ФРАГМЕНТ ДОКУМЕНТА
● ● ● ●

Давно замечено, что героиня повести Аксинья сравнивается со змеей. Не заметить, впрочем, невозможно, поскольку сравнение лежит на поверхности: «Аксинья <...> вытягивала шею, как змея из молодой ржи, и улыбалась наивно и загадочно» (С. X, 166—167). Эта параллель обычно расценивалась всего-навсего как штрих в негативной характеристике героини. До Сендеровича никто не обращал внимания, что наряду со змеей действующим лицом повести оказывается Победоносец, которого в сюжете произведения как бы замещает беспомощный младенец Никифор. В переводе с греческого имя Никифор означает «Победоносец», а его смерть, виновница которой Аксинья, прозрачно знаменует, что змеей повергнут тот, кто в предшествующей культурной традиции обычно выходил победителем. В русской и мировой словесности (как в фольклоре, так и в литературе) Змей в лучшем случае мог одерживать временную победу. У Чехова он (она) побеждает того, кто в русском сознании устойчиво объединялся и объединяется с христианским покровителем и защитником Русской земли, покровителем Москвы, русских князей и воинства, целителем и земледельцем Георгием, являвшимся к тому же эмблемой русской государственности. Разумеется, в представлениях о Георгии значимы ореолы и других, архаичных значений, восходящих к древним пластам сознания. Чехов, однако, «работает» прежде всего с наиболее распространенными, массовыми, в известной мере стереотипными смыслами, что были названы. В свете этих расхожих значений обращает на себя внимание чеховская инверсия в характеристиках Никифора (Победоносца): «Это был маленький ребеночек, тощенький, жалкенький, и было странно, что он кричит, смотрит и что его считают человеком и даже называют Никифором» (С. X, 167); он сын фальшивомонетчика, наследник неправедно нажитого богатства Григория Цыбукина. В ироническом ключе в свете существующих аллюзий предстает и его место в жизни, о котором говорят Липа и Варвара:

«— Ты вырастешь большо-ой, большой! Будешь ты мужи-ик, вместе на поденку пойдем! На поденку пойдем!

— Ну-у! — обиделась Варвара. — Какую там еще поденку выдумала, глупенькая? Он у нас купец будет!..» (там же).

Таким образом, взятый сам по себе, изолированно от других, эпизод о победе змеи Аксиньи над Победоносцем Никифором, как и характеристики младенца, представляет собой мощный «расширитель» художественных значений, переводящий первый план повествования в другое смысловое пространство. «Подсвечивающая» роль эпизода возрастет, если увидеть его связь с другими, определить место в общей концепции произведения.

● ● ● ●

БЛОК ДАННЫХ
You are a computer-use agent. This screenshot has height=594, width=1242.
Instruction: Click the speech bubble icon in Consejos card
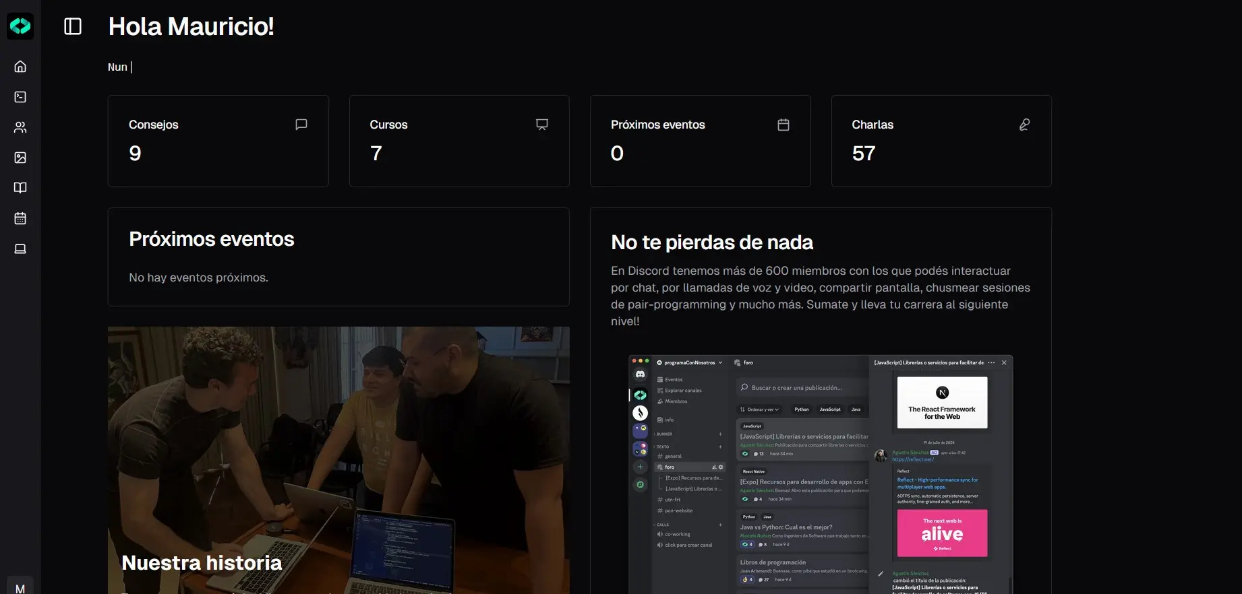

● ● ● ●

ЗАДАНИЕ К ВЫПОЛНЕНИЮ
Перескажите фрагмент документа о змее и Победоносце в двух предложениях.

ОТВЕТ
Героиня повести Аксинья сравнивается со змеей, а младенец Никифор, чье имя в переводе с греческого означает «Победоносец», умирает по ее вине, и это знаменует победу змеи над тем, кто в культурной традиции обычно выходил победителем. В характеристиках жалкого Никифора, сына фальшивомонетчика, Чехов инвертирует расхожие смыслы, связанные с Георгием, и эпизод становится мощным «расширителем» художественных значений, переводящим повествование в другое смысловое пространство.